Banca degli occhi, 2mila interventi in 18 mesi

La struttura ha appena ricevuto una nuova certificazione di eccellenza in base a standard europei
L’AQUILA. La qualità, per la Banca degli occhi, è ormai una seconda pelle: a distanza di 3 anni, altro severo tagliando di controllo e nuova conferma della certificazione Iso 9001:2008, un’attestazione che mantiene la struttura aquilana a un livello di prestazioni che si colloca nella parte superiore della linea che separa la sanità eccellente da quella normale. Il certificato di qualità, confermato anche quest’anno per il prossimo triennio, ribadisce che la Banca degli occhi, col suo laboratorio e la sua équipe, può esibire una “marca” d’élite, legittimata dagli 8 anni consecutivi in cui ha inanellato i preziosi diademi che certificano l’alto profilo delle prestazioni, a livello degli standard europei. All’Aquila, come testimonia l’attestazione Iso 9001, si lavora in filigrana tanto che la Banca, ormai da anni, fa parte del ristretto club delle 9 “cugine” italiane che adottano standard di qualità certificate dal Centro nazionale trapianti. La Banca, negli ultimi 10 anni, ha esaminato, elaborato, analizzato oltre 2.000 tessuti di cornea per “depurarli”, con le proprie raffinate risorse di laboratorio, da malattie e altre tare, al fine di dare l’ok ai trapianti di cornee. Ad accendere il semaforo verde sull’idoneità dei tessuti da trapiantare, è proprio la Banca dell’ospedale dell’Aquila, diretta da Germano Genitti, diventata negli anni uno snodo per le cornee giudicate idonee al trapianto, che imboccano binari diversi e finiscono, a seconda delle destinazioni, in Molise oppure in altre province abruzzesi.
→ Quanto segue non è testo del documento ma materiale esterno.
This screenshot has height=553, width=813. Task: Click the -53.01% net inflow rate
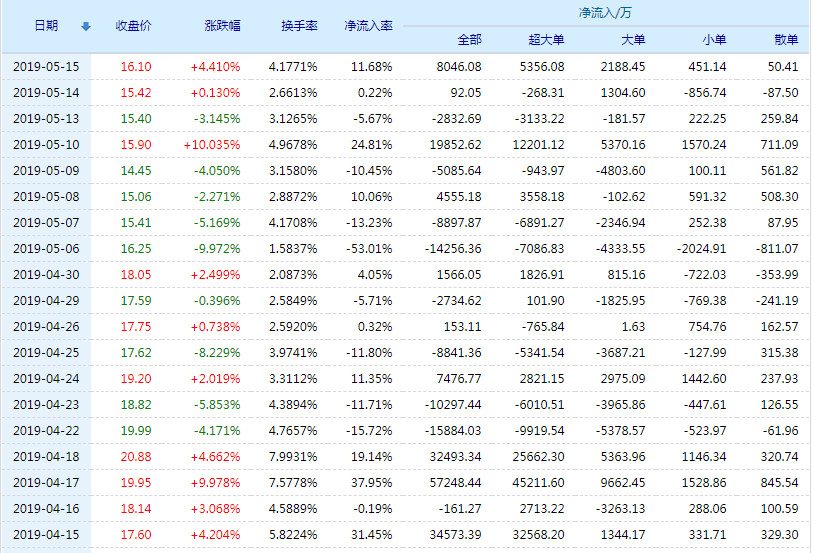(369, 249)
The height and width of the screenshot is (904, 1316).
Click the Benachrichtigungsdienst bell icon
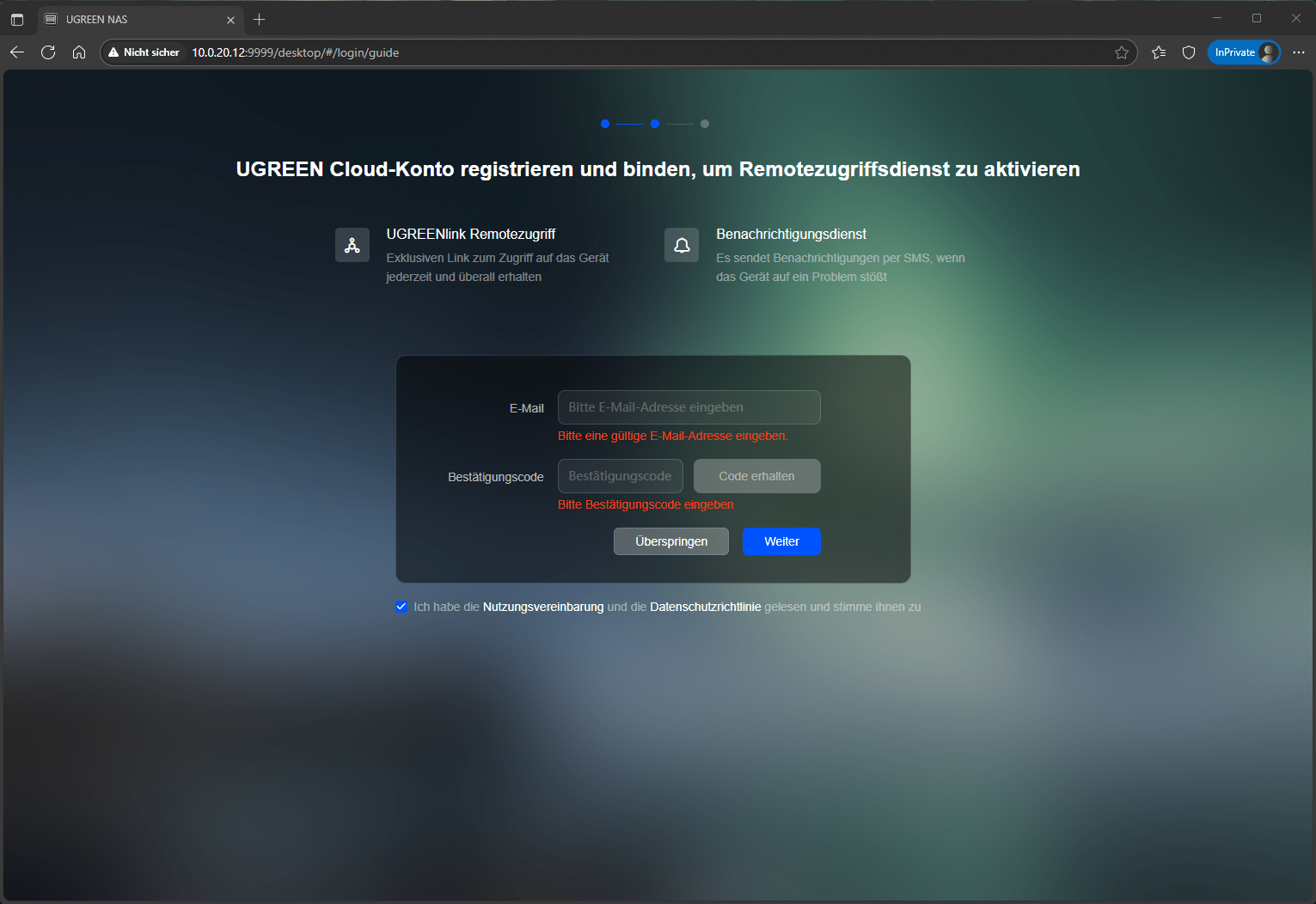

Ora l’obiettivo, facendo leva sul brand che la Banca degli occhi ha guadagnato sul campo, è estendere l’etichetta della qualità anche alla microchirurgia oculare che, dopo aver riavviato le macchine appena 18 mesi fa, è già in grado fornire numeri significativi in merito alla propria attività: 2.000 interventi chirurgici, tra cui cataratta, glaucoma, distacco di retina, iniezioni intravitreali per maculopatie e, in aggiunta, oltre 10.000 prestazioni ambulatoriali.
«Come banca degli occhi», dichiara Genitti, «siamo già al lavoro per adeguare anche il settore clinico-chirurgico agli standard richiesti da Iso 9001: 2008. La nostra sfida è avere in Abruzzo il primo reparto chirurgico oculare certificato, abilitato quindi ad attuare procedure codificate di qualità e di eccellenza». Da parte sua la Banca degli occhi ha già portato nella propria orbita, grazie all’attività dei trapianti di cornea, alcune Regioni del Sud, in primis la Campania, acquisendo quindi risorse a favore della Asl e guadagnandosi consensi, al di fuori del “recinto” regionale, sul piano della reputazione professionale. Un lavoro portato avanti in sinergia con altri servizi dell’ospedale tra cui: centro trapianti (tramite il coordinamento regionale e locale), direzione sanitaria di presidio, anatomia patologica, medicina legale e obitorio.